Car la danse est une destinée et démarche à travers la vie. Mais je te désire fonder et animer vers quelque chose, pour m'émouvoir de ta démarche. Car si tu veux franchir le torrent et que le torrent s'oppose à ta marche, alors tu danses. Car si tu veux courir l'amour et que le rival s'oppose à ta marche, alors tu danses. Et il est danse des épées si tu veux faire mourir. Et il est danse du voilier sous sa cornette s'il lui faut user, pour gagner le port vers lequel il penche, et choisir dans le vent d'invisibles détours.
Il te faut l'ennemi pour danser, mais quel ennemi t'honorerait de la danse de son épée s'il n'est personne en toi?

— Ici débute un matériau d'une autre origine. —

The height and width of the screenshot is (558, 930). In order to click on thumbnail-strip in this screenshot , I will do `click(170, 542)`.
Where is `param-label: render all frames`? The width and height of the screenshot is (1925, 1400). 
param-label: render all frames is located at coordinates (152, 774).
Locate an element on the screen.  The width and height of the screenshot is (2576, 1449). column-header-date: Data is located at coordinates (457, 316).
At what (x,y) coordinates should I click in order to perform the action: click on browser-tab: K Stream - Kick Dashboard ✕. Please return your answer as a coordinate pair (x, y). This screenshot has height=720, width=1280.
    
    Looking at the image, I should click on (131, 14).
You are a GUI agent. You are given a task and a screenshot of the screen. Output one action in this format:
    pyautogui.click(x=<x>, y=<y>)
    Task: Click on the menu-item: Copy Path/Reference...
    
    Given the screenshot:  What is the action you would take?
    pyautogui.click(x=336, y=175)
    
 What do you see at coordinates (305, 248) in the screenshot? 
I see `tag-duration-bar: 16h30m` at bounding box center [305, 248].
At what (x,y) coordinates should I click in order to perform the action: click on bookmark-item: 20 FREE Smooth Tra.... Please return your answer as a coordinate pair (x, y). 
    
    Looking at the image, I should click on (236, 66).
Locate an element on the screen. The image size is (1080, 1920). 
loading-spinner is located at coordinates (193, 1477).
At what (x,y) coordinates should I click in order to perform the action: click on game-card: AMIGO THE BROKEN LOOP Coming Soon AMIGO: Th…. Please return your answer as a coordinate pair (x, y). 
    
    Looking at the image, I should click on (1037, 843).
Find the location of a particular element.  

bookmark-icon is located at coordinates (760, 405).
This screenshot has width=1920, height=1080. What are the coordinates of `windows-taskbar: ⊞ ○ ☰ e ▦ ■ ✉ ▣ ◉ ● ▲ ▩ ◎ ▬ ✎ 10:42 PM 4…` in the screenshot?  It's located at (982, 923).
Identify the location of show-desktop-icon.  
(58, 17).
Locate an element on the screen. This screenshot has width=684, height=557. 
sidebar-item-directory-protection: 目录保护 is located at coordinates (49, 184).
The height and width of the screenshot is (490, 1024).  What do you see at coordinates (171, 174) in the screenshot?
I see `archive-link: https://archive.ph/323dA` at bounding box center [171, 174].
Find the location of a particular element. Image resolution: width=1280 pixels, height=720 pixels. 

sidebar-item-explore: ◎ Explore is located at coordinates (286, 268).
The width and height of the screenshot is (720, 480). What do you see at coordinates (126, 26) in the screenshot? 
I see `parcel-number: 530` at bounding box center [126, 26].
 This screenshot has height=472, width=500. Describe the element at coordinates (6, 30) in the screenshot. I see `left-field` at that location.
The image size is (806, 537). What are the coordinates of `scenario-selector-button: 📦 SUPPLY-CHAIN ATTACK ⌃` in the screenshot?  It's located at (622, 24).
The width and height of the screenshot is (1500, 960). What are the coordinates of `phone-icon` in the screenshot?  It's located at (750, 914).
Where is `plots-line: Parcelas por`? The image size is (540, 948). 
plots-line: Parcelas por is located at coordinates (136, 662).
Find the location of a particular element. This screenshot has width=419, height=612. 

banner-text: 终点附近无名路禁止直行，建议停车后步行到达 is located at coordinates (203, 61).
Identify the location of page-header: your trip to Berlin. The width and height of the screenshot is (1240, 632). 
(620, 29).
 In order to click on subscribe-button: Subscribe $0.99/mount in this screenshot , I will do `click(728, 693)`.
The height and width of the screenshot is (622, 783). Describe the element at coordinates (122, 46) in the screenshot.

Cependant la danseuse s'étant pris le visage dans les mains se fit pathétique pour mon cœur. Et j'y vis un masque. Car il est des visages faussement tourmentés dans la parade des sédentaires, mais ce sont couvercles de boîtes vides. Car il n'est rien en toi si tu n'as rien reçu. Mais celle-là, je la reconnaissais comme dépositaire d'un héritage. Il était en elle ce noyau dur qui résiste au bourreau lui-même, car le poids d'une meule n'en ferait point sourdre l'huile du secret. Cette caution pour laquelle on meurt et qui fait que l'on sait danser. Car il n'est d'homme que celui-là que le cantique a embelli ou le poème ou la prière et qui est construit à l'intérieur. Son regard se pose sur toi avec clarté car il est d'un homme habité. Et si tu prends l'empreinte de son visage elle devient masque dur de l'empire d'un homme. Et tu connais de celui-là qu'il est gouverné et qu'il dansera contre l'ennemi. Mais que sauras-tu de la danseuse si elle n'est qu'une contrée vide? Car il n'est point de danse du sédentaire. Mais là où la terre est avare, où la charrue accroche aux pierres, où l'été trop dur sèche les moissons, où l'homme résiste aux barbares, où le barbare écrase le faible, alors naît la danse à cause du sens de chacun des pas. Car la danse est lutte contre l'ange. La danse est guerre, séduction, assassinat et repentir. Et quelle danse tirerais-tu de ton bétail trop bien nourri?
LXXI
J'interdis aux marchands de vanter trop leurs marchandises. Car ils se font vite pédagogues et t'enseignent comme but ce qui n'est par essence qu'un moyen, et te trompant ainsi sur la route à suivre les voilà bientôt qui te dégradent, car si leur musique est vulgaire ils te fabriquent pour te la vendre une âme vulgaire. Or, s'il est bon que les objets soient fondés pour servir les hommes, il serait monstrueux que les hommes fussent fondés pour servir de poubelles aux objets.